Task goal =>
All records given below must be printed word for word.

Material for this exercise =>

******

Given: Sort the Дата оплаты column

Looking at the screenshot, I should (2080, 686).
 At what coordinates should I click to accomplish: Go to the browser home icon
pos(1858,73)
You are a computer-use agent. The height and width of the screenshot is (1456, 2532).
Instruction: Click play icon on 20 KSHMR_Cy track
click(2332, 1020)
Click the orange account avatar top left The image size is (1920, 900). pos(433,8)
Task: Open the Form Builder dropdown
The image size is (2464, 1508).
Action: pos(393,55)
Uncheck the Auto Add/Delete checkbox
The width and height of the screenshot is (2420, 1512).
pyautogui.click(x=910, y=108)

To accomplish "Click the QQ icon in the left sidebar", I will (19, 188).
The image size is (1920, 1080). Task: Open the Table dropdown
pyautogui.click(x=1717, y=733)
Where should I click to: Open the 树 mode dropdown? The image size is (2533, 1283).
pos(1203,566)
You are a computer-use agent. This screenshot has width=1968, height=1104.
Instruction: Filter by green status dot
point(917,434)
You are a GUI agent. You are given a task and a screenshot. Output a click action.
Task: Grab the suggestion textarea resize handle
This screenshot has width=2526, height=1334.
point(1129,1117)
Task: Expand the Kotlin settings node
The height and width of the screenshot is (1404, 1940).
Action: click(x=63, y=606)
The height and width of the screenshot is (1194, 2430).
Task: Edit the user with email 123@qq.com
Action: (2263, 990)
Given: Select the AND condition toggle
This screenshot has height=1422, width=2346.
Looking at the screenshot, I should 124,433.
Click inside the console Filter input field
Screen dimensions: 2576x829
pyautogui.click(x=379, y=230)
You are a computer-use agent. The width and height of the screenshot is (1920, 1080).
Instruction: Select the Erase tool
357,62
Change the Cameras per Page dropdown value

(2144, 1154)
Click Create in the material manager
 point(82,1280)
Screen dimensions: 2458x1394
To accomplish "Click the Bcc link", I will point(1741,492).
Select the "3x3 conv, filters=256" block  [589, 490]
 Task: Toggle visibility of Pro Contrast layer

******

Exercise result =>
Given: Sort the Дата оплаты column

Looking at the screenshot, I should (2080, 686).
 At what coordinates should I click to accomplish: Go to the browser home icon
pos(1858,73)
You are a computer-use agent. The height and width of the screenshot is (1456, 2532).
Instruction: Click play icon on 20 KSHMR_Cy track
click(2332, 1020)
Click the orange account avatar top left The image size is (1920, 900). pos(433,8)
Task: Open the Form Builder dropdown
The image size is (2464, 1508).
Action: pos(393,55)
Uncheck the Auto Add/Delete checkbox
The width and height of the screenshot is (2420, 1512).
pyautogui.click(x=910, y=108)

To accomplish "Click the QQ icon in the left sidebar", I will (19, 188).
The image size is (1920, 1080). Task: Open the Table dropdown
pyautogui.click(x=1717, y=733)
Where should I click to: Open the 树 mode dropdown? The image size is (2533, 1283).
pos(1203,566)
You are a computer-use agent. This screenshot has width=1968, height=1104.
Instruction: Filter by green status dot
point(917,434)
You are a GUI agent. You are given a task and a screenshot. Output a click action.
Task: Grab the suggestion textarea resize handle
This screenshot has width=2526, height=1334.
point(1129,1117)
Task: Expand the Kotlin settings node
The height and width of the screenshot is (1404, 1940).
Action: click(x=63, y=606)
The height and width of the screenshot is (1194, 2430).
Task: Edit the user with email 123@qq.com
Action: (2263, 990)
Given: Select the AND condition toggle
This screenshot has height=1422, width=2346.
Looking at the screenshot, I should 124,433.
Click inside the console Filter input field
Screen dimensions: 2576x829
pyautogui.click(x=379, y=230)
You are a computer-use agent. The width and height of the screenshot is (1920, 1080).
Instruction: Select the Erase tool
357,62
Change the Cameras per Page dropdown value

(2144, 1154)
Click Create in the material manager
 point(82,1280)
Screen dimensions: 2458x1394
To accomplish "Click the Bcc link", I will point(1741,492).
Select the "3x3 conv, filters=256" block  [589, 490]
 Task: Toggle visibility of Pro Contrast layer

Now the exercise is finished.